Ditto his soul. He didn’t have special immunity there either. He didn’t have special powers not to feel grief when a family member died or a close friend betrayed him, or dread about impending torture and death. He didn’t have a special additional set of super-emotions that we don’t have, but made do with the usual provision of happiness, love, anger, frustration, heartbreak and anguish. He didn’t feel anything we’re not capable of feeling.
Yes, he performed miracles. But as he explained, it was the Spirit of God who gave him that power, and he fully expected the same Spirit to give the same power to his followers, which the book of Acts tells us is exactly what happened.
This means we can gaze at one another and see characteristics of the Godhead – not just the beauty of the human face and body, which is fearfully and wonderfully made (this applies to you by the way – yes you) but the beauty of the human soul too. No one lacks that spark of the divine, that underlying fundamental goodness, that willingness to be kind, that innate grasp of what’s fair, and above all that longing to love and be loved.
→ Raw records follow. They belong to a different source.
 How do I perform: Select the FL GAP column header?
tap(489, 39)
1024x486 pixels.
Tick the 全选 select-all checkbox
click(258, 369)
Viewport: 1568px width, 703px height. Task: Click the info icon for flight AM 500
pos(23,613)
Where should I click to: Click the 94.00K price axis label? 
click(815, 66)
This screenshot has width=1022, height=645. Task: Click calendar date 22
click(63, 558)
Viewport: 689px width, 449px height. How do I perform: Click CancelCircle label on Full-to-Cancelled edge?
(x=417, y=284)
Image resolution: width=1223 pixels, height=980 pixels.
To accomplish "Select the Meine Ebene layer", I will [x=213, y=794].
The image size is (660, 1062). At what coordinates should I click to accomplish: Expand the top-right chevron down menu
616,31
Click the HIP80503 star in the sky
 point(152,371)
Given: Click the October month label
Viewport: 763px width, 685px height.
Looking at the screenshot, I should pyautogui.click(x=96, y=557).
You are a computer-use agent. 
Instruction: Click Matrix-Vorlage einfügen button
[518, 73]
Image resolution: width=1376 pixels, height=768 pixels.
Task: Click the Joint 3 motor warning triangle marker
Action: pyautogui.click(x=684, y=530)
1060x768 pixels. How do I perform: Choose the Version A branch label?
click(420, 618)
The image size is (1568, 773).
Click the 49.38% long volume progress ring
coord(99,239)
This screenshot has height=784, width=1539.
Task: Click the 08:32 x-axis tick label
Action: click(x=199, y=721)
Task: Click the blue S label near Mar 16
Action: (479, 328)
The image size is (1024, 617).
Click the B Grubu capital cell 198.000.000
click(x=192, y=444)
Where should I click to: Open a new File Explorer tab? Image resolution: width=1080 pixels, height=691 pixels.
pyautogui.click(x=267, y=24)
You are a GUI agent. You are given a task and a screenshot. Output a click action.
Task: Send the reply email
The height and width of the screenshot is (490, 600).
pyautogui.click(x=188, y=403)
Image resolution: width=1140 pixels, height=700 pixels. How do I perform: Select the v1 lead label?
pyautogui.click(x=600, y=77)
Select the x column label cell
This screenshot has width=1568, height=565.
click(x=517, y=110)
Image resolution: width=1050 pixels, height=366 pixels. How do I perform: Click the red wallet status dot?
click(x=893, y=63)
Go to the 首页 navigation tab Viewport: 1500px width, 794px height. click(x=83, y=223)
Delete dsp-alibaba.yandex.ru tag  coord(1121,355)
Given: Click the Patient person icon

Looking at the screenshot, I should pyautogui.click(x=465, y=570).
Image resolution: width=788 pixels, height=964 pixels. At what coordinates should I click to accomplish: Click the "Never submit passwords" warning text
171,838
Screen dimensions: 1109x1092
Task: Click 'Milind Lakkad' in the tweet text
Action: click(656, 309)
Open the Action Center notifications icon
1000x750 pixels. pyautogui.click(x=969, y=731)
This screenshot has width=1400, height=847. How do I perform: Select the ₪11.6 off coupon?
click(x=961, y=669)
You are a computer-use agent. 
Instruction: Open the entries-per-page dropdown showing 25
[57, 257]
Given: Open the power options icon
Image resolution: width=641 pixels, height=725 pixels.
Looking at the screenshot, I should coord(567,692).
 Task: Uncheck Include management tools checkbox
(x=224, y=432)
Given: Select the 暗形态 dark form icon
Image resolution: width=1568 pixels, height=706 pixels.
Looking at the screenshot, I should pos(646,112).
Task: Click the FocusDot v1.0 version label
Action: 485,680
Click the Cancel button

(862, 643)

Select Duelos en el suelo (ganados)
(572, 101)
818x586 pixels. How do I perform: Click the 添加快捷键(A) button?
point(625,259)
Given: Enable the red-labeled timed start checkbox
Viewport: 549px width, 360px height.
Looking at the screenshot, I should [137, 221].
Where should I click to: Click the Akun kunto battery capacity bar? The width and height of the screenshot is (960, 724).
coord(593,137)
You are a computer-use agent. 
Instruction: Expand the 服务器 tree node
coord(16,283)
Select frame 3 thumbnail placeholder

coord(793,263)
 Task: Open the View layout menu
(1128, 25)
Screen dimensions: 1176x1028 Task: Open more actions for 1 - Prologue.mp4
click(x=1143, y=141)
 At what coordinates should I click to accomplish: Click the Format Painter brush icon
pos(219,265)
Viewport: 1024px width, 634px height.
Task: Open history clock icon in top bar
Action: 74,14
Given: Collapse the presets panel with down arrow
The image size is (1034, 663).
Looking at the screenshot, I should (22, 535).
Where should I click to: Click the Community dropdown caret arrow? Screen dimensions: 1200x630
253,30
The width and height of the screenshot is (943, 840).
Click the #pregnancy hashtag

We all have it. We should seek it out and admire it in others. You might have to scratch the surface of some people, but it’s never very deep.
Can’t stay away
The other reason why I felt God might slip so readily into his human onesie is that having identified himself with us right from the start, by creating us to be like him, he couldn’t keep his distance. He carried on closely identifying with us even after the whole human race had stuck up two fingers in his general direction and walked away. The Old Testament records how he could not leave us alone, how he was constantly involved, how our behaviour provoked in him every emotion from delight and compassion to heartbreak and rage.
So it feels to me that our God, despite knowing the cost, had been itching to immerse himself fully in humanity for millennia, as he wept and groaned and chuckled and raged at us from his heavenly dimension, trying to get through to us via any prophet who would actually listen. This way he could finally reach us in person.
God became human. Here is a very big reason to be amazed at the honour and privilege of being human, driving a royal Rolls for free. And also to honour and respect one another as fellow God-shaped beings – albeit a little warped in places – even complete strangers. David Cole tells a story about Cuthbert as a young monk offering hospitality to a stranger on a cold winter’s day, washing the man’s feet and preparing him food. He says the man left unexpectedly, leaving no prints in the freshly fallen snow.
Advent calendar alternative
In other words, like Jesus’ story of the sheep and the goats, if we treat one another like the God-shaped beings we really are, we’ll honour God himself. This has given me an idea for an advent calendar with a difference…
I’m thinking why don’t I, every day of advent, do something kind for someone else? So instead of (okay, or as well as) opening a window and extracting a chocolate for myself, how about a daily act of kindness to someone where I give the chocolate? I’m literally thinking of this as I type so I’m not sure what the chocolate would be – maybe buying a Big Issue, or giving five minutes’ of my time to someone who would appreciate a chat, or remembering to text a friend and ask how that difficult thing went the day before. I could hold off the actual chocolate until the evening and only if I’ve given out a metaphorical chocolate myself… This could be fun. I’ll let you know how it goes.
He’s coming! But we don’t have to wait long or look far to find him, because the good I do for the person right next to me, especially if they have some kind of need, I do for him.